DeNOx at Biomass Combustion Plants

Practically all combustion processes create nitrogen oxides (NOx), which are problematic in various ways in relation to human health. For well-established combustion processes like coal-fired power plants and gasolinedriven cars, selective catalytic reduction (SCR) technology for post-combustion removal of NOx (or deNOx) has been developed and optimized. However, these catalysts are not ideal for deNOx at biomass combustion plants. The main problem is the content of alkali in biomass. Alkali severely deactivates traditional deNOx catalysts in a matter of weeks. Especially as many nations, including Denmark, plan to expand the use of biomass combustion, it is essential to develop suitable solutions to this problem. This thesis presents an optimized version of a new type of nanoparticular vanadia deNOx catalyst.

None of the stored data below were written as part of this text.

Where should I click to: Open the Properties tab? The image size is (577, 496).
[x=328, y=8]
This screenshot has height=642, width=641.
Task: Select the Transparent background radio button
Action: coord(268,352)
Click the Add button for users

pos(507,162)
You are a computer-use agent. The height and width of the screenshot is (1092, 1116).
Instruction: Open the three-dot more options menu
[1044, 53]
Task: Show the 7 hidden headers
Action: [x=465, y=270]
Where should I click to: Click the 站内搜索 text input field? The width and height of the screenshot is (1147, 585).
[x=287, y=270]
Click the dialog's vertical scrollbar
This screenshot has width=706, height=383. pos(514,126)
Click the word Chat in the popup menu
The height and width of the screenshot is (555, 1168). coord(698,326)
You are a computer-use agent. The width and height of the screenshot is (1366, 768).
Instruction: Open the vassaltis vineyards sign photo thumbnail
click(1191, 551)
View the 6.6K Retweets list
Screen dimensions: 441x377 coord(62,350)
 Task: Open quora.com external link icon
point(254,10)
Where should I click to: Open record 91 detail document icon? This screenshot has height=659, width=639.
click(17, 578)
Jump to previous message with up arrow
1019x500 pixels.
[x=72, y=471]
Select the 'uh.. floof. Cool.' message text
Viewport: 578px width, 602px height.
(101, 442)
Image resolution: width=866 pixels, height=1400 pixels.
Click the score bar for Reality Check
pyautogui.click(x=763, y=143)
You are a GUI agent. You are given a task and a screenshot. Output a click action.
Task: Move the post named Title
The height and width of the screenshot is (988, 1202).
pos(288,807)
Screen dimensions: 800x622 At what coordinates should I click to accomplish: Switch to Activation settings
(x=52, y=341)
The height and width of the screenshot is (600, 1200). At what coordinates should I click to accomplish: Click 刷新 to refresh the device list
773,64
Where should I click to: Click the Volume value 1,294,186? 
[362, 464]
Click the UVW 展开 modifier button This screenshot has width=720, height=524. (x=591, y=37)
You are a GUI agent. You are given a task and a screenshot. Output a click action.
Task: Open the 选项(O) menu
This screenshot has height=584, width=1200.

The nanoparticle catalyst was made through one-pot sol-gel synthesis resulting in a catalyst comprising amorphous vanadia on a high surface area crystalline anatase carrier. Due to the high surface area, loadings of 20 wt.% vanadia could be obtained without exceeding the vanadium oxide monolayer coverage. The catalyst proved highly active – corresponding to a factor of 2 compared to an industrial reference.

Even at high vanadia loadings the catalyst did not show any sign of increased SO₂ oxidation, compared with a low vanadia industrial reference catalyst. Furthermore, long-term activity measurements at normal operating temperature revealed that the catalyst did not display any sign of deactivation.

The catalyst showed very high resistance towards potassium poisoning maintaining a level of activity 16 times higher than an equally poisoned industrial reference catalyst, A catalyst plate was synthesized using 20 wt.% sepiolite mixed with nanocatalyst, supported by a silica-fibre mesh. Realistic potassium poisoning was performed on the catalyst plate by exposure in a potassium aerosol for 632 hours at 350°C. Owing to physical blocking of potassium by sepiolite fibres, the composite catalyst showed a further increase in potassium resistance compared with the unsupported catalyst.

Finally, a refined mechanism was proposed for the nanoparticle catalyst explaining in-situ Fourier Transform Infrared (FTIR) observations. Most importantly, it indicated that the V=O bond did not break during the catalytic reaction, suggesting that another oxygen is responsible for the activity of the active vanadia site.